The trained technicians performed all the laboratory tests in the study according to the standard operating procedures (SOPs). Temperature monitors were used to maintain the refrigerator for reagents storage at 2⁰−8⁰C and the Xpert cabin at 20⁰ – 25⁰C in the mobile vans. Using a specialized transporting system, it was ensured that the samples reached the reference laboratories within 24–28 h. Our quality assurance team consists of microbiologists, scientists from ICMR-NIRT, and district TB officers visited each participating laboratory and ensured the procedures were done as per the SOPs. National TB elimination program (NTEP) recommendations were followed for the quality assurance of smear, Xpert/MTB, and culture in reference laboratories. All the medical officers, X-ray technicians, and teleradiologists were trained in all the SOPs. If the medical officer in the field carried out the spot quality check of the X-ray image and if the image was not acceptable, the Chest X-ray was repeated again. Two teleradiologists reported all the CXRs, and if there was a discrepancy between the radiologists, a third radiologist provided the final report.

Data entry

Field data was collected electronically using a customized Android application, while data from reference laboratories and the teleradiology panel was entered into a customized online web application designed for the survey. The survey data was monitored periodically, synced and stored in the server at ICMR-NIRT, Chennai. Data cleaning was done to remove duplication, outliers, and misclassification of variables before the analysis.

Data analysis

All the statistical analysis was done using Stata 16.0 (Stata Corporation, College Station, TX, USA). Demographic characteristics were analyzed and presented as numbers and percentages. We excluded those who were currently on TB treatment for the analysis of diagnostic accuracy.
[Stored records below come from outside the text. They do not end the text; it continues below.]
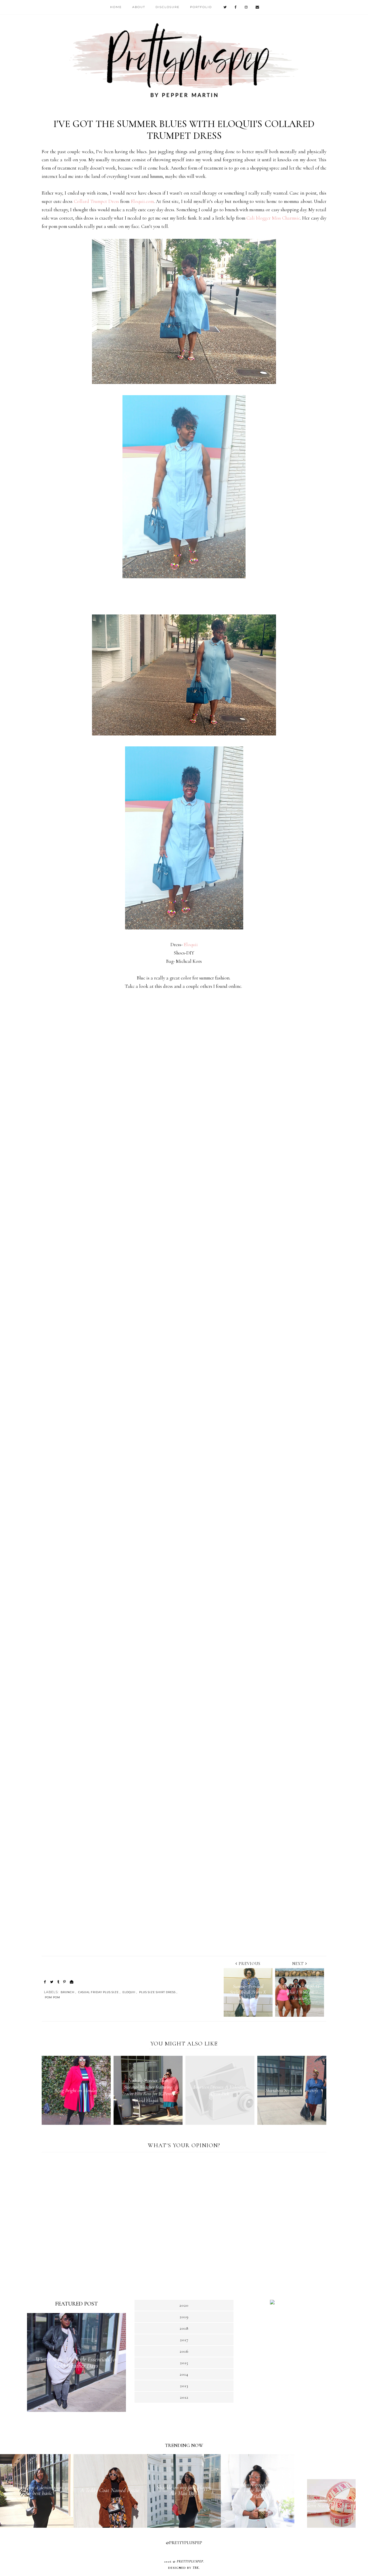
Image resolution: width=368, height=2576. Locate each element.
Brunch (67, 1992)
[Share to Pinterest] (64, 1982)
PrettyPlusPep (190, 2561)
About (138, 7)
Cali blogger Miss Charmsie (273, 218)
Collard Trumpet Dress (96, 201)
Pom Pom (52, 1997)
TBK (196, 2568)
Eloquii (191, 945)
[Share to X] (51, 1982)
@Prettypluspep (184, 2542)
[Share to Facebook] (45, 1982)
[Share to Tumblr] (58, 1982)
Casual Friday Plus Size (98, 1992)
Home (116, 7)
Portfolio (201, 7)
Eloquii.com (142, 201)
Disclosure (168, 7)
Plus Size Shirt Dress (157, 1992)
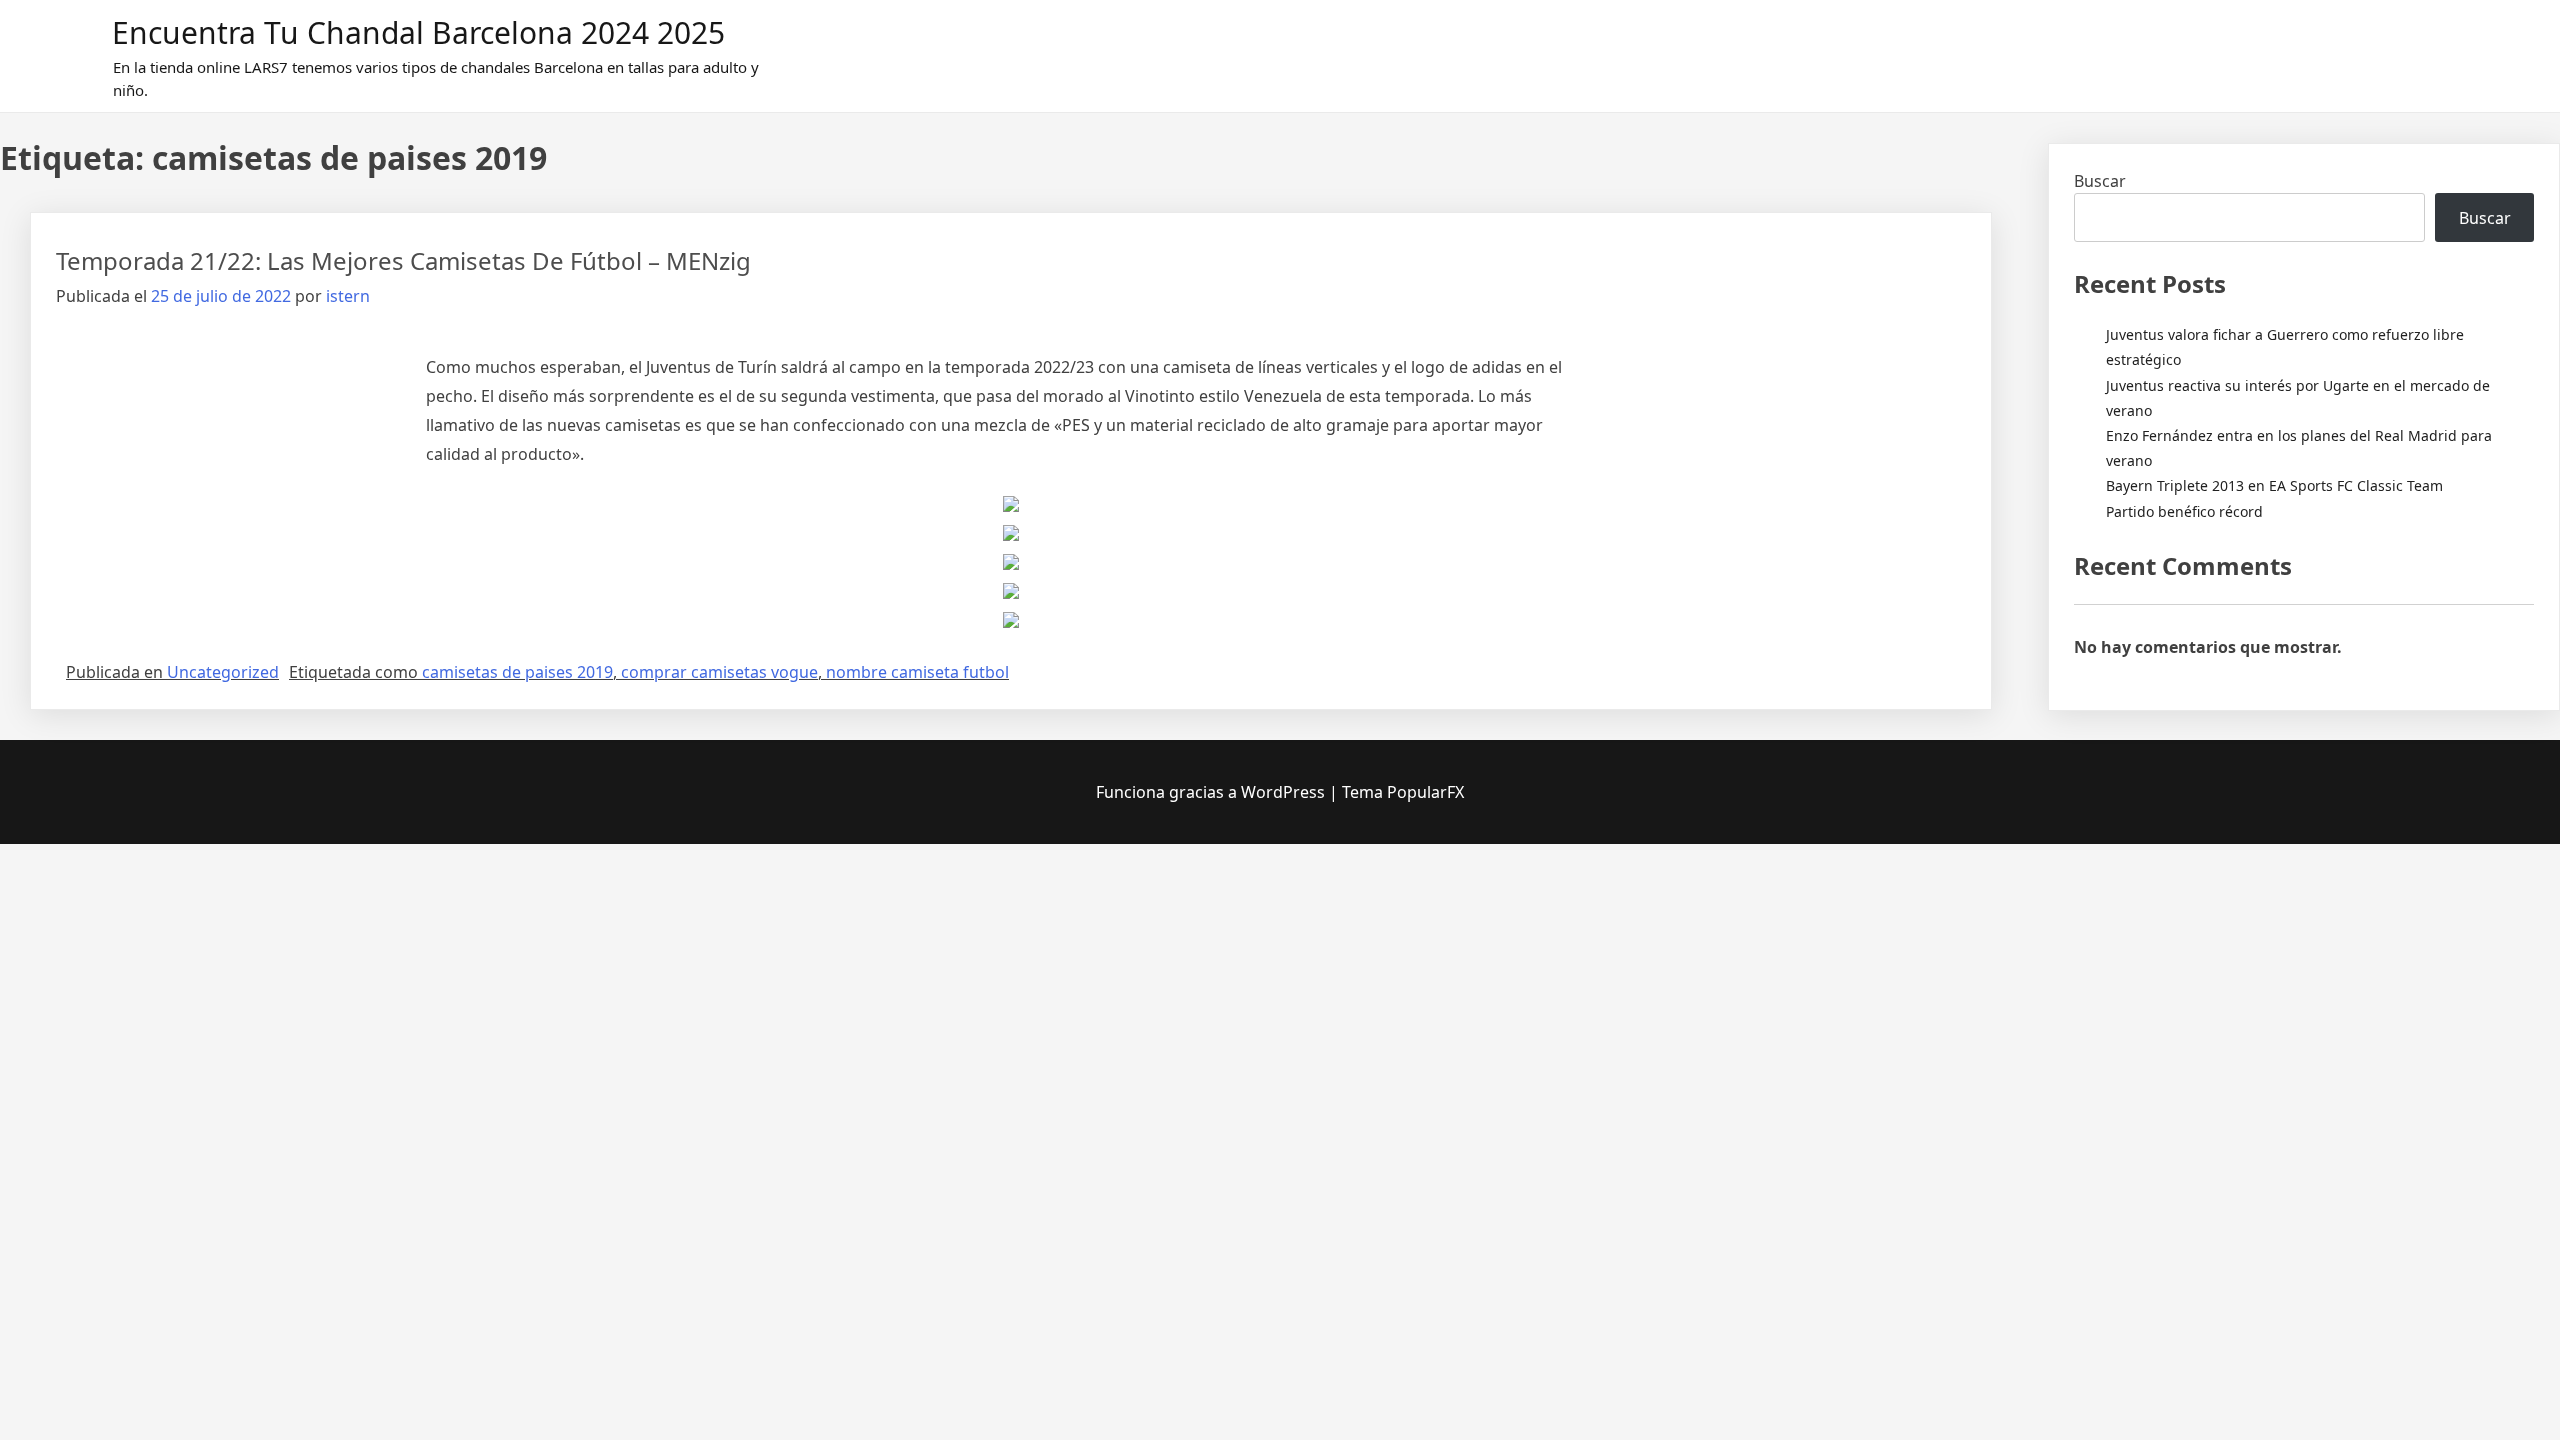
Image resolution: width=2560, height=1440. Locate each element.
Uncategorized (223, 672)
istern (348, 296)
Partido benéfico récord (2184, 511)
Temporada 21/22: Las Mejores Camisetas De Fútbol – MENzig (403, 260)
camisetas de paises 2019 (517, 672)
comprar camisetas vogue (719, 672)
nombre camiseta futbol (917, 672)
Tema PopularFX (1403, 792)
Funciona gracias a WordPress (1212, 792)
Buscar (2100, 181)
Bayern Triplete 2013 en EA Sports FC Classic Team (2274, 485)
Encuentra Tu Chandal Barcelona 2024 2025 (418, 32)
Sensitivity, specificity, positive predictive values (PPVs), negative predictive values (NPVs), positive likelihood ratio (PLR) and negative likelihood ratio (NLR) were calculated and presented with 95% confidence intervals. We calculated the diagnostic accuracy of screening (symptom screening and CXR) and diagnostic (Xpert MTB/RIF and smear microscopy) against MGIT as a reference standard. We evaluated the accuracy of a combination of diagnostic tests and symptom screening. A positive result for a diagnostic test or the presence of any one symptom was considered positive and compared to the MGIT. A positive MGIT result was considered as disease positive for our analysis.

Strength and limtations

Our survey had several strengths. We strictly adhered to the design and methodogy recommended by the WHO. The staff were trained in the screening and diagnostic procedures and they were closely monitored for adherence to the SOPs of the survey. We had difficulty in obtaining good quality sputum from the participants. The survey included the apparently healthy individuals who could come to the survey site. We could have missed individuals who were sick and bed-ridden at home or unable to stand for CXR.

Conclusion

Symptom screening and CXR were the highly sensitive screening tool that can be used in the prevalence surveys. mWRDs (Xpert/MTB RIF) was found to be highly specific even in the prevalence surveys. We recommend a diagnostic algorithm consisting of symptom screening, CXR followed by mWRDs for the future prevalence surveys and active case finding.